What is the disintegration constant of a radioactive element, if the number of its atoms diminished by 18% in 24 h?
(a) $2.1\times {{10}^{-3}}/s$
(b) $2.1\times {{10}^{5}}/s$
(c) $2.2\times {{10}^{6}}/s$
(d) $2.2\times {{10}^{-6}}/s$

Answer 1

First, we should know the formula which is to be used here of radioactive elements given as $N={{N}_{0}}{{e}^{-\lambda t}}$ . All the values are already given here i.e. $\dfrac{N}{{{N}_{0}}}$ obtained as $\left( 100-18 \right)$ then we have to convert time t in seconds from hours. After substituting, we will get the value of $\lambda$ which is a disintegration constant.

Formula used:
$N={{N}_{0}}{{e}^{-\lambda t}}$

Complete answer:
Here, we should know that particular radionuclides decay at different rates, so each has its own decay constant, $\lambda$ . The expected decay $\dfrac{-dN}{N}$ is proportional to an increment of time dt. Therefore, we get $\dfrac{-dN}{N}=\lambda dt$ .
The negative sign indicated that N decreases as time increases, as each decay event follows one after another. Thus, the equation we get is
$N={{N}_{0}}{{e}^{-\lambda t}}$ …………………………………(1)

${{N}_{0}}$ is the value of N at time t equals 0 , $\lambda$ is disintegration constant
So, here we have 24 hours. On converting into seconds, we get, $t=24\times 60\times 60s$
So, we have to find a value $\dfrac{N}{{{N}_{0}}}$ which we will get as $\left( 100-18 \right)$ .

So, substituting all the values in equation (1), we get
$\dfrac{N}{{{N}_{0}}}={{e}^{-\lambda t}}$
$\dfrac{82}{100}={{e}^{-\lambda \left( 24\times 60\times 60 \right)}}$
On taking natural log both the sides, we get
$\ln \dfrac{100}{82}=\lambda \times 24\times 60\times 60$

On solving, we get
$0.19845=\lambda \times 24\times 60\times 60$
$\dfrac{0.19845}{24\times 60\times 60}=\lambda$
$\lambda =2.2\times {{10}^{-6}}s$
Thus, the disintegration constant of a radioactive element is $\lambda =2.2\times {{10}^{-6}}s$ .
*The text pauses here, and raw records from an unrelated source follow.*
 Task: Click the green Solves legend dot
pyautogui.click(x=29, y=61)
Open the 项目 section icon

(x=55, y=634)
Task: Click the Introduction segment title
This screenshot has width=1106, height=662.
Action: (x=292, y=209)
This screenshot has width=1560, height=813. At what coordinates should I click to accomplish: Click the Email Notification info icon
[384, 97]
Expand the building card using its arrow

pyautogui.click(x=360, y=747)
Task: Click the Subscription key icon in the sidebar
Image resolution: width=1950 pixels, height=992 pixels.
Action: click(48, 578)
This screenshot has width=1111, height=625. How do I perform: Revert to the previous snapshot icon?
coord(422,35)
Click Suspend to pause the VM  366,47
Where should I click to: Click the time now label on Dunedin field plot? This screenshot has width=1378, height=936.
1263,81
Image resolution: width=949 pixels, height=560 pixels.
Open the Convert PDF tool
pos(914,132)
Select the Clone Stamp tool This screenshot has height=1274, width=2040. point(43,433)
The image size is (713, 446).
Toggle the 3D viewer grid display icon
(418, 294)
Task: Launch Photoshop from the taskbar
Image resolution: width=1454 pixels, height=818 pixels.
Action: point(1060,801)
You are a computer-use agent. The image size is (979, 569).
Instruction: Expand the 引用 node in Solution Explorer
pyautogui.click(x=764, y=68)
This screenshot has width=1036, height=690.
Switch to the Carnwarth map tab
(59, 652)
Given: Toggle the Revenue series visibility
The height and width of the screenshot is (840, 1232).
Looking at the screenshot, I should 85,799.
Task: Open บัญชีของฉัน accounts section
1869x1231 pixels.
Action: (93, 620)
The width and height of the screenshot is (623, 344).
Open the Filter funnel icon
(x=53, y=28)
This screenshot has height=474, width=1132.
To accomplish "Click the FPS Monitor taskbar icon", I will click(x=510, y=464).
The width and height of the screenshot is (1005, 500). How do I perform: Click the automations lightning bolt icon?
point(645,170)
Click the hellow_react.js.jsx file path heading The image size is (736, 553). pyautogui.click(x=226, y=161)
So, the correct answer is “Option D”.

Note:
The formula of $N={{N}_{0}}{{e}^{-\lambda t}}$ N is the total number of particles, t is time and $\lambda$ is decay constant. To find the value of $\lambda$ and t we have to take natural log on both the sides as we did in solution. But students must take care while taking natural log because if students consider log as base then the answer will change such as, $\log \left( \dfrac{100}{82} \right)=0.0861$, while the value of natural log is $\ln \dfrac{100}{82}=0.19845$. So, students must be careful about these.